The mayor met privately with a group of African-American leaders on Wednesday at city hall. He had a letter of initiatives prepared for that meeting. Since that controversial shooting, the mayor and the police chief have come under fire. In fact, some of that anger spilled over to his home.
VIDEO: Protesters sound off at police commission meeting over SFPD shooting
A small group of about 15 people converged on Lee's Glen Park home. Their protests ranged from homelessness to the police shooting of Woods. That shooting weighed heavily on the shoulders of the mayor who has issued a memo to the San Francisco Board of Supervisors and the Police Commission.
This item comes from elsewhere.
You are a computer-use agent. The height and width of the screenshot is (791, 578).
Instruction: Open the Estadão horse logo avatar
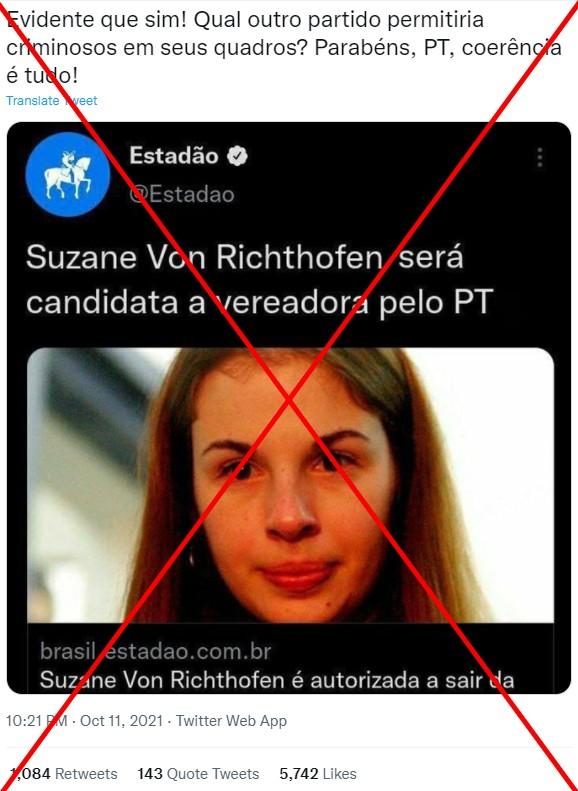pyautogui.click(x=68, y=175)
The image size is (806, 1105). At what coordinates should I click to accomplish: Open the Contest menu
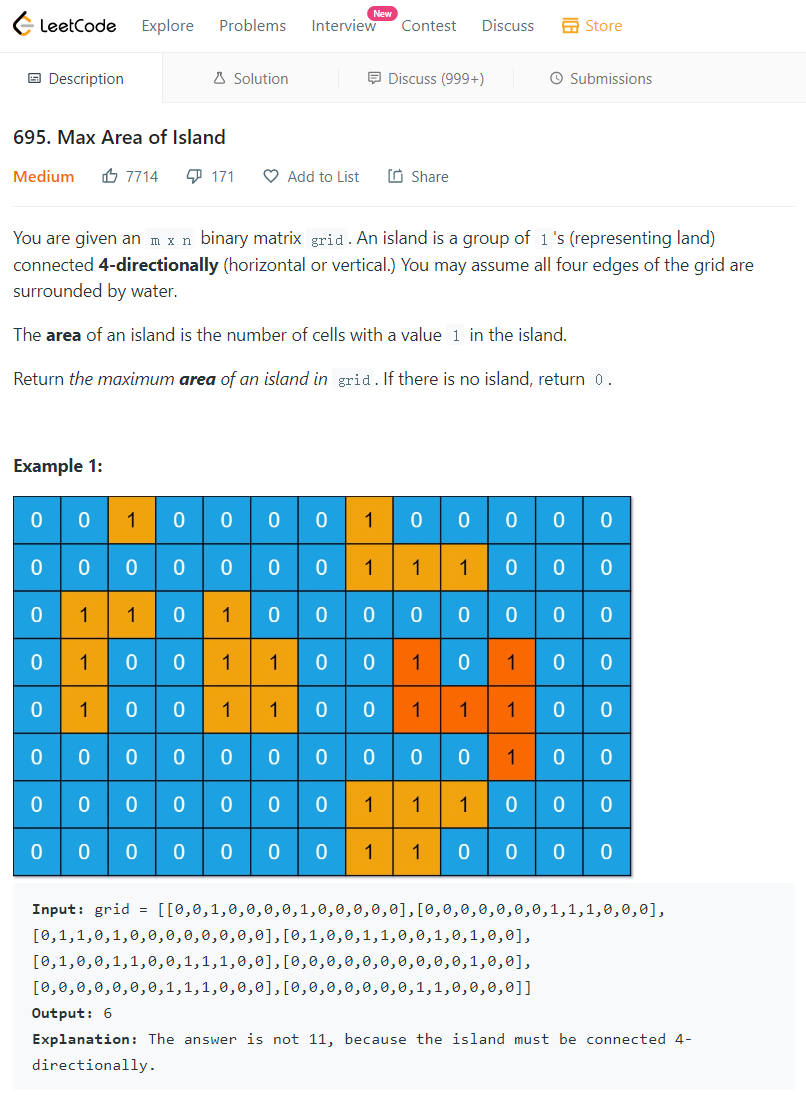(x=429, y=25)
Lee set a deadline of Feb. 15 to submit budget requests for training and weaponry that would be included in new use of force policies, which he's asked Police Chief Greg Suhr to draft.
On Thursday, the mayor briefed reporters on what he wants the new initiatives to reflect. He said, "It has to do with de-escalation practices, how do we get there, new training, making sure it's transparent, making sure it's reflective of new practices."
READ MORE: SFPD officers who shot Mario Woods previously accused of excessive force
Since the Woods shooting, Lee has responded to the anger among African-American community leaders by directing the chief and police commission to make sure lethal force is the last resort. Suhr says some of those reforms are already happening.
"We already have almost 400 of our officers crisis intervention trained. Every recruit who graduates from the academy is crisis intervention trained," Suhr explained.
Lee says he wants the reforms to reflect the Department of Justice's recommended guidelines.
"We've opened ourselves to a total review by the way of the Department of Justice and their cops review program of everything we're doing," Lee said.